De Blasio urges New Yorkers to embrace COVID-19 vaccine at Bronx church service

The devil may be in the details, but he’s not in the coming coronavirus vaccine, a Bronx city councilman and Mayor Bill de Blasio said during a Sunday church service, vowing to show New Yorkers the shot is nothing to fear.

“I know there’s some people that are afraid,” said Democratic Councilman Fernando Cabrera during services at the New Life Outreach International church, which he also serves as pastor.

“I want to tell everybody, you’re not getting the 666 in this vaccine, OK?” he continued, invoking the biblical number of the beast. “I want to tell you straight-up, there is no 666, there’s no conspiracy, I’ll be the first one to get it if I’m allowed to.”

Cabrera sang the shot’s praises at the Morris Avenue church one day after The Post reported bombshell survey findings that more than half of city firefighters would refuse the vaccine.

He then brought on de Blasio — repeatedly urging the sleepy Sunday morning crowd to make some more noise after Hizzoner was greeted with muted applause — to assure the flock that healthiness is next to godliness.

“In a matter of days, the first vaccine arrives in New York City,” said de Blasio, seemingly volunteering himself and Cabrera to demonstrate that the vaccine is not harmful.

“When it’s our turn, councilmember, you and I will be there together, and we’ll show people that it’s safe and that it’s gonna bring us forward,” he said.

A City Hall spokeswoman confirmed in a statement that de Blasio would indeed take the shot publicly in order to build confidence in its safety.

“As the mayor indicted today, he will take the vaccine in a public setting with community leaders to show New Yorkers that it’s safe and effective,” said Avery Cohen.

The pols boosted the vaccine in the wake of a new survey of 2,053 members of the Uniformed Firefighters Association union that found 55 percent would not get the potentially life-saving shot.

The overall number of responses accounts for about a quarter of the UFA’s total membership.

That skepticism extends to the general public, with 20 percent of New Yorkers saying in a recent Department of Health poll that they would not get the vaccine, and 27 percent saying they are unsure.

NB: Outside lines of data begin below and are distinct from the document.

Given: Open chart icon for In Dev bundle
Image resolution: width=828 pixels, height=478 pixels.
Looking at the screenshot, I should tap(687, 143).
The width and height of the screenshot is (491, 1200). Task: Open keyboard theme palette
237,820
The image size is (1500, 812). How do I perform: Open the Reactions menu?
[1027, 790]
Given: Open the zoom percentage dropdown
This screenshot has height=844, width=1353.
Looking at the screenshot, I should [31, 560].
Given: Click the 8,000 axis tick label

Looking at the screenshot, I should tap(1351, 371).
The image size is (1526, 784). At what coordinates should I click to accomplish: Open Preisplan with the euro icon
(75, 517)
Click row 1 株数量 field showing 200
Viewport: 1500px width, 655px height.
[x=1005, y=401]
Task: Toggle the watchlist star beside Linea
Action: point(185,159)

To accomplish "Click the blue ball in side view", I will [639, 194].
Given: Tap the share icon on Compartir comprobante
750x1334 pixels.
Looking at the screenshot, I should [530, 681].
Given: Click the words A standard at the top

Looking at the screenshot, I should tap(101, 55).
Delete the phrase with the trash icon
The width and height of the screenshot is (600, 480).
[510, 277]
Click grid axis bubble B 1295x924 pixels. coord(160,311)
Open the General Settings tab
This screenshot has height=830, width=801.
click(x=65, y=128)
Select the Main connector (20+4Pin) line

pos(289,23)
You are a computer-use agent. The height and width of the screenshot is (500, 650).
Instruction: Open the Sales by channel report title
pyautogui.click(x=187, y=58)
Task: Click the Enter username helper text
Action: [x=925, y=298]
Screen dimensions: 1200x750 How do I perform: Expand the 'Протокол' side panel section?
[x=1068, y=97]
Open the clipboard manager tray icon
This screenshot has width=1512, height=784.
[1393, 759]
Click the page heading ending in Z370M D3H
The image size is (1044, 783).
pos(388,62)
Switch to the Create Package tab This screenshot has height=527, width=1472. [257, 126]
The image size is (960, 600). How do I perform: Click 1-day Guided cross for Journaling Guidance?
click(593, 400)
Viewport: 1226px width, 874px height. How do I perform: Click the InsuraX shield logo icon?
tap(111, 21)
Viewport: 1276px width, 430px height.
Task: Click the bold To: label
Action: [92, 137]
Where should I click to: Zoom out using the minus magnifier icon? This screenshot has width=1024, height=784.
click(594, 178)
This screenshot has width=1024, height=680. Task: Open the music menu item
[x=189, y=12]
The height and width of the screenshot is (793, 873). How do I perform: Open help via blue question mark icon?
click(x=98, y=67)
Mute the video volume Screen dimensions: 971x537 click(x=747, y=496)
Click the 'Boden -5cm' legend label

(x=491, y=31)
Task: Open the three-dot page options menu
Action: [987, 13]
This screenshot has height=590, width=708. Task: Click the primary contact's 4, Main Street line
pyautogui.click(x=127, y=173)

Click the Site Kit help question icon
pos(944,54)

The Pfizer-developed vaccine has thus far been found in trials to be safe and 95-percent effective against COVID-19.

Pending emergency approval from the federal Food and Drug Administration, the first 170,000 doses of the vaccine are set to arrive in New York State by Dec. 15.

Most early doses are expected to be earmarked for frontline first responders and vulnerable populations, such as seniors, with most healthy Americans on track to receive it later in 2021.